Nicolas Hulot a été héroïque en confirmant que la baisse de 75 à 50% de la part d’électricité nucléaire en 2025, qualifiée « d’insincère et de mystification » par le ministre, était de toute évidence infaisable. Mais ce revirement constitue un camouflet pour le gouvernement précédent qui avait pris cette mesure irréaliste, pour les parlementaires qui l’avaient votée aveuglément, pour les experts (ministère de l’énergie) qui l’avaient préparée et pour ceux des observateurs (ONG et autres) qui s’étaient enthousiasmés pour cette audace. Et il jette un doute sur le sérieux de la totalité de la loi de transition énergétique de 2015. Fort de cette leçon, il est étonnant que les experts de RTE, disposant de la compétence et de toutes les données nécessaires, s’exposent au même risque de désaveu en publiant un rapport aussi partiel. Une confirmation que la mainmise de l’État sur EDF et RTE prive la France d’une source d’information indispensable face aux organes publics (Ministère de l’énergie, Commission de régulation de l’énergie, ADEME). Le tête-à-queue sur les 50% de nucléaire en 2025 confirme combien le manque de contre-pouvoirs est malsain dans ce domaine critique.  


Introduction * : Jean-François Carenco avait déjà émis cette opinion le 18 octobre à la conférence sur l’équilibre des énergies en précisant «  Cette somme  aurait pu financer 60GW de solaire ou 83% des dépenses de grand carénage d’EDF ». Et il l'a répétée dans les mêmes termes le 29 novembre 2017 en conclusion des 18e rencontres de l'énergie, signe que cette gabegie le heurte profondément. Le gouvernement serait à la recherche d’une façon de revenir en arrière sur ses engagements pris en 2012-2015. 

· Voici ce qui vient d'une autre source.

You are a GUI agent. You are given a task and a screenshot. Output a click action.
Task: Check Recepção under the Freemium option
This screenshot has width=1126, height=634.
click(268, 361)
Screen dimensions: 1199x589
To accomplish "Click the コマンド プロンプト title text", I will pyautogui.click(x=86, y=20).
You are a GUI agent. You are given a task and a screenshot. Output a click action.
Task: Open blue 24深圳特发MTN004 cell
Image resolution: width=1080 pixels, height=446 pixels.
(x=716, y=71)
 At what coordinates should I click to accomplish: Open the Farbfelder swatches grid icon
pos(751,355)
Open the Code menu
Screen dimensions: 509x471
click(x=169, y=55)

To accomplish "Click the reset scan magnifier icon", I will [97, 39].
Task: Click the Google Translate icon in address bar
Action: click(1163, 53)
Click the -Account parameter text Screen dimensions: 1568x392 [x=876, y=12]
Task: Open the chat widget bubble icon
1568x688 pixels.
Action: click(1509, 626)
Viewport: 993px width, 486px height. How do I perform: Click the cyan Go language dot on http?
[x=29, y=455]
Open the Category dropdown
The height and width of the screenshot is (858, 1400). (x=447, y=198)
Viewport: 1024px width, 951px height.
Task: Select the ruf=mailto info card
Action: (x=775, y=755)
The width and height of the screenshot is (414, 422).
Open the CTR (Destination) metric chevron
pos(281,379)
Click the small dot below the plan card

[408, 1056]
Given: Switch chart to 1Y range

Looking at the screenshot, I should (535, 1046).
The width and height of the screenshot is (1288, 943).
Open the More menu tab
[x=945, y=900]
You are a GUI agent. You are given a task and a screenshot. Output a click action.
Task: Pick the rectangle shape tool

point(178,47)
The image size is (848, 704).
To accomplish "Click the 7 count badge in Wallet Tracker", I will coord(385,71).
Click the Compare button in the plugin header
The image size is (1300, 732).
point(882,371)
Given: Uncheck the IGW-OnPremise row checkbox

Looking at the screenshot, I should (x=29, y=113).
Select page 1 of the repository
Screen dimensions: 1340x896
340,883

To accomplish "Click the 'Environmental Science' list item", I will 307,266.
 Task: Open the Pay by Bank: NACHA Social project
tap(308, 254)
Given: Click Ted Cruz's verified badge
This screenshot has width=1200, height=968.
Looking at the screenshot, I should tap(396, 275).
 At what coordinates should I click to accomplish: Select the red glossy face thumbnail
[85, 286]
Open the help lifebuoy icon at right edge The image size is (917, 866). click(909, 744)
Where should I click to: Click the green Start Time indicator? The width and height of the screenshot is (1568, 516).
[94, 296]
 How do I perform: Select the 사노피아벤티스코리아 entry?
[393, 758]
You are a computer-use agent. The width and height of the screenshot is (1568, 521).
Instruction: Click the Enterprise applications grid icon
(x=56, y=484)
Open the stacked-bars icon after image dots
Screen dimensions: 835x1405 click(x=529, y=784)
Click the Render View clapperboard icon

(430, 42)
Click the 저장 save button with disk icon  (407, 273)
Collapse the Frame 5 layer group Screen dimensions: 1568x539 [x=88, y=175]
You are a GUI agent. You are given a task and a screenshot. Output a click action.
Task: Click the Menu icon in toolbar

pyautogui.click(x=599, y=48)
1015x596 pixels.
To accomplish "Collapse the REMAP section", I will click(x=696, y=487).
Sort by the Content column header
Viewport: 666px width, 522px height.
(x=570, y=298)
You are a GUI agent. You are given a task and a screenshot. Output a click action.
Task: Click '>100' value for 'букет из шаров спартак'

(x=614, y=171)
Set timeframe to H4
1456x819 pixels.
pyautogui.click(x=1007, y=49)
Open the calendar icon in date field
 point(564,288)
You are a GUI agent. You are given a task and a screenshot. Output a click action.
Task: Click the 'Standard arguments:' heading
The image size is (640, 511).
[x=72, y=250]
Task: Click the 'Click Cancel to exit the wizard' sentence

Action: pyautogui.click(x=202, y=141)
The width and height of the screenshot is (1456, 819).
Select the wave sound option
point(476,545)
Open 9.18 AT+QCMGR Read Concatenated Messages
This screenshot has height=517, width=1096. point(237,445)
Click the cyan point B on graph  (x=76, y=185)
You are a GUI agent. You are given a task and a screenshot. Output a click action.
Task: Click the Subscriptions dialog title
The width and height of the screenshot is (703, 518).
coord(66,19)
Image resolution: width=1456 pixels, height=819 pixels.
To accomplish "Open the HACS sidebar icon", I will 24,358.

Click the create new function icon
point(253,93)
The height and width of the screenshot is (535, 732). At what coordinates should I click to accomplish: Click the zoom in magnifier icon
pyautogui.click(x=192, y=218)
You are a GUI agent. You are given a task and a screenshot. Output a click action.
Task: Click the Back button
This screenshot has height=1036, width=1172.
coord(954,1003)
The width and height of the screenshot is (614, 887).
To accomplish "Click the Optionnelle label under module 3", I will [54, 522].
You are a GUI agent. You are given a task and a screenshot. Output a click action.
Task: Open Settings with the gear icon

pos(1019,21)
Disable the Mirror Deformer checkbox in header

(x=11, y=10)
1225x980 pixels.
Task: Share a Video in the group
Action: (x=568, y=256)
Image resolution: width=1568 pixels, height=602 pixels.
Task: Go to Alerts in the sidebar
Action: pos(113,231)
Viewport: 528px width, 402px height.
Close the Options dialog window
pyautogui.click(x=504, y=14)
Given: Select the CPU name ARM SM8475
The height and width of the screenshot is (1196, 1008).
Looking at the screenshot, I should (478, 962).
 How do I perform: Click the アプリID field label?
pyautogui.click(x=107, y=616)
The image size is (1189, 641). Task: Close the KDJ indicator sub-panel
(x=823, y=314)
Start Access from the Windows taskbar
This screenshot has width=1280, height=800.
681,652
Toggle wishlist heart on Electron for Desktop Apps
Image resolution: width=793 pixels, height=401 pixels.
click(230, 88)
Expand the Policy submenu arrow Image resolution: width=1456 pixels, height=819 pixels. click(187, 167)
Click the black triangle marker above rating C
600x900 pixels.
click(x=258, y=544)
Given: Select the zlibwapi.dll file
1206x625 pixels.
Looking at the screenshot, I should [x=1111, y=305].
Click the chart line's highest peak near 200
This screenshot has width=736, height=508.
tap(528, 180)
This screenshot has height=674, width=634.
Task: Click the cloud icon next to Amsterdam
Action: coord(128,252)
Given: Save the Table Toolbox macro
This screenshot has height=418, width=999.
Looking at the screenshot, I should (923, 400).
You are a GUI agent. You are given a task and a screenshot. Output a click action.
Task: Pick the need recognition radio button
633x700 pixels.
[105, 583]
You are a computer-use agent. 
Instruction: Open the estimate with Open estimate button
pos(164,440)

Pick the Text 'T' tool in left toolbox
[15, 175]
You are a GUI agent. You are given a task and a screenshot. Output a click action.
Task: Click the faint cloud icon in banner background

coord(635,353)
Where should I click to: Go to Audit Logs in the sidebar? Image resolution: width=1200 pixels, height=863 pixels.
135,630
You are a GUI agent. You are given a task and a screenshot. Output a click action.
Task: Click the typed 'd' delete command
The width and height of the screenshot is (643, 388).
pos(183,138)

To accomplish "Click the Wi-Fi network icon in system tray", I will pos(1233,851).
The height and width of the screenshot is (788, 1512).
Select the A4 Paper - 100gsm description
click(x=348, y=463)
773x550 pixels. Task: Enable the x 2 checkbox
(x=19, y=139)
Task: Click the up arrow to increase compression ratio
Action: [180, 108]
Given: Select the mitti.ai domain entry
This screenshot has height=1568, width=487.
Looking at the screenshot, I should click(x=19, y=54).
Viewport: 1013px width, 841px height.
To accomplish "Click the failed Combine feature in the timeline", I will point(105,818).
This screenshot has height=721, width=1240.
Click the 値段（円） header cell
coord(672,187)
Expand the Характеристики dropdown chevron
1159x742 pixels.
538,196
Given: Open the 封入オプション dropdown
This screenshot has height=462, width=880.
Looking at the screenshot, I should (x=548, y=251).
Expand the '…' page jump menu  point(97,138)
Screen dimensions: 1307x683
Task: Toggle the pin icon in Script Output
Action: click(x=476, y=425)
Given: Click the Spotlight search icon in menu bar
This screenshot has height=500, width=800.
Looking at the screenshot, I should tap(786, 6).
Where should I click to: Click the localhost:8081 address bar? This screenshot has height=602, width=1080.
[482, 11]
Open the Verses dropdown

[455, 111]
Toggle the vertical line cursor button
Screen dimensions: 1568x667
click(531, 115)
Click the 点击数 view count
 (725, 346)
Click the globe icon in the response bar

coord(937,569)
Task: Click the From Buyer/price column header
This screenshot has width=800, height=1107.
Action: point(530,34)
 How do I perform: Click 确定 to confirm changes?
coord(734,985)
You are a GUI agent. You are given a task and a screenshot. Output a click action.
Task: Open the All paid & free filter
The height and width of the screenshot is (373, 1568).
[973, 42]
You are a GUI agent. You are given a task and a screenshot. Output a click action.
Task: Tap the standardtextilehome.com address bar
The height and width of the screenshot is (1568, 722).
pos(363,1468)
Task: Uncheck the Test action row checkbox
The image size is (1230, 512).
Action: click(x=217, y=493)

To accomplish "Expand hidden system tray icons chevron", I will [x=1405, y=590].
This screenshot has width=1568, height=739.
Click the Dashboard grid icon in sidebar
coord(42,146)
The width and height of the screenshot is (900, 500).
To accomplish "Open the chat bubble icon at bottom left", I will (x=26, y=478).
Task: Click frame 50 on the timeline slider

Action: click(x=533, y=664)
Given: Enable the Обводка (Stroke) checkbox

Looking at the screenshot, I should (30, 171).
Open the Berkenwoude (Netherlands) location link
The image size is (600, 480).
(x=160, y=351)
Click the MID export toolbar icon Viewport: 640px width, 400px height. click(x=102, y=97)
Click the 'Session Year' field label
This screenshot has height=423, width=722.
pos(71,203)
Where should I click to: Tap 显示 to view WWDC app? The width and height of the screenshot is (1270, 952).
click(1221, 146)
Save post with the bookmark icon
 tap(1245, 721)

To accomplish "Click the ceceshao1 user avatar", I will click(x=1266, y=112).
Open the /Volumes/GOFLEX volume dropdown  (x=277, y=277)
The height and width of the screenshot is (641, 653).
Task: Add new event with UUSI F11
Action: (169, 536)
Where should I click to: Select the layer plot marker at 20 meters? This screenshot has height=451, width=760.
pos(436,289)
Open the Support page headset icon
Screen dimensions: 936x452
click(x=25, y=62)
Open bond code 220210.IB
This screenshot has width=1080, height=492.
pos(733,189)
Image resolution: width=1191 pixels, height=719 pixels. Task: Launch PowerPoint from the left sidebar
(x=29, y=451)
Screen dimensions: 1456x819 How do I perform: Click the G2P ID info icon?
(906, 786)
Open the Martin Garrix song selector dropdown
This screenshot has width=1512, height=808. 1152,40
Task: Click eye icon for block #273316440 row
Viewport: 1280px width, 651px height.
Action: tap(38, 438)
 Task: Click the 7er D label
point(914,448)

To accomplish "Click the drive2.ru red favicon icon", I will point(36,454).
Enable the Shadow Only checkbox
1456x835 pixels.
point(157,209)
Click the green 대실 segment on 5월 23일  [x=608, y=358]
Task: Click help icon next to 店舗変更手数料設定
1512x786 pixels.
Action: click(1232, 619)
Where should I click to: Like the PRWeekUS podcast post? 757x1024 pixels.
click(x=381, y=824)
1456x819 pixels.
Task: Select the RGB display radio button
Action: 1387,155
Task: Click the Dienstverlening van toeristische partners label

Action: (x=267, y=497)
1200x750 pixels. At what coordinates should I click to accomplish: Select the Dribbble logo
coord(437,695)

[1] Page 9 : « Il s’agit de vérifier que les moyens de production ou de flexibilité identifiés dans le scénario trouvent une rentabilité sur les marchés de l’électricité, afin de ne compter que sur des unités de production dans lesquelles les acteurs économiques sont effectivement susceptibles d’investir. Cela nécessite de simuler le fonctionnement de l’ensemble des marchés de l’électricité européens et de prendre en compte les évolutions des parcs de production européens ».